Sekitar abad ke-17, saat pengaruh Islam masuk, Banten menjadi pusat dari Kesultanan Banten yang sangat maju dan modern. Banten merupakan kawasan pelabuhan terbesar di Asia Tenggara sejajar dengan Malaka dan Makasar (J. de Barros dalam Ekadjati, et al., 1990). Kesuksesan Banten ini tidak lepas dari peran Sultan Abdulfath Abdulfattah atau yang lebih dikenal dengan nama Sultan Ageng Tirtayasa yang memegang kekuasaan Banten selama hampir kurang lebih 20 tahun. Berbagai macam usaha yang dilakukan Sultan Ageng Tirtayasa untuk memajukan dan menyejahterakan Banten ialah dengan melakukan berbagai pembangunan, baik pembangunan fisik ataupun pembangunan spiritual. Pembangunan inilah yang kemudian menjadi unsur-unsur penting dalam struktur kota Banten pada masa kejayaannya.

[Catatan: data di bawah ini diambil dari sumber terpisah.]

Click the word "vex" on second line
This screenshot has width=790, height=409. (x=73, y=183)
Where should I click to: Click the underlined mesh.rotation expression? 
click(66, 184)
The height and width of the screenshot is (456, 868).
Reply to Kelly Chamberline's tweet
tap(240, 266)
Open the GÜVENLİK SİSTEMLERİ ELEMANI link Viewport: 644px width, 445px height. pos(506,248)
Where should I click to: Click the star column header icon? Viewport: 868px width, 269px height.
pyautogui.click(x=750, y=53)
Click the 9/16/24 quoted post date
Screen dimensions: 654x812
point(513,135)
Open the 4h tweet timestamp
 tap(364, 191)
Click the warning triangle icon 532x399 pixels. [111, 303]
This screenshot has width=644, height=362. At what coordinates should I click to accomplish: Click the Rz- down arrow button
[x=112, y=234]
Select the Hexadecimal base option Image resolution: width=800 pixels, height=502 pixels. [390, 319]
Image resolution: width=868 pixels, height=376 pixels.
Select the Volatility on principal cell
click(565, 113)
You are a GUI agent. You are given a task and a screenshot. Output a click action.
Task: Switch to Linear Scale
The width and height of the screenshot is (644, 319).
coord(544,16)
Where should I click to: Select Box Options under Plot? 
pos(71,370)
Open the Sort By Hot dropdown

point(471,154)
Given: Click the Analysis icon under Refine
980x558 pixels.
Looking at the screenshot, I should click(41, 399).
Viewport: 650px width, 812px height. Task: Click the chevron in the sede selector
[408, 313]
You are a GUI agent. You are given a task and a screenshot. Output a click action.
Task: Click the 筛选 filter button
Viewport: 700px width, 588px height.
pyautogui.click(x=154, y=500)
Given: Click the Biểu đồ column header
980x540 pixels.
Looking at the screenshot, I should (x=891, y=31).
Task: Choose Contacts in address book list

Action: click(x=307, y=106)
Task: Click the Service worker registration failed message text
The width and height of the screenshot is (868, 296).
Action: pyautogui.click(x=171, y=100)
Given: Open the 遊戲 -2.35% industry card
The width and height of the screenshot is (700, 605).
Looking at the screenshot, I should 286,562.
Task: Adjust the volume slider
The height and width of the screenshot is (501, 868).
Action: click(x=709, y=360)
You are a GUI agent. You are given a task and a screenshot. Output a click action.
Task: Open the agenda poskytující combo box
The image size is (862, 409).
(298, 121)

Semenjak terjadinya perselisihan adu domba yang dilakukan oleh pihak Belanda kepada Sultan Ageng Tirtayasa dengan anaknya Sultan Haji, kota Banten mengalami kemunduran yang sangat tidak terduga. Kemunduran ini memicu terjadinya kehancuran kekuasaan kesultanan sehingga hal tersebut menyebabkan berpindahnya kekuasaan Kesultanan Banten ke tangan Belanda. Sejak saat itulah, kedigdayaan Kesultanan Banten semakin merosot dan menghilang namanya (Ekadjati, et al., 1990).
Setelah lebih dari 2 abad berlalu, Banten Lama sebagai Kota Kawasan Pesisir hanya sekedar menjadi situs peninggalan masa kejayaan Kesultanan Banten yang mengalami banyak sekali kemunduran. Tampaknya masyarakat sangat terpengaruh akan keadaan yang membayangi diri mereka selama kurang lebih 250 tahun tersebut. Berbagai pembangunan yang sangat cepat terjadi saat ini, mulai dari perkembangan daerah industri hingga pariwisata dan pelabuhan Ferry-Bakauheni tidak membuat daerah pesisir Banten Lama untuk ikut berkembang dan kembali hidup.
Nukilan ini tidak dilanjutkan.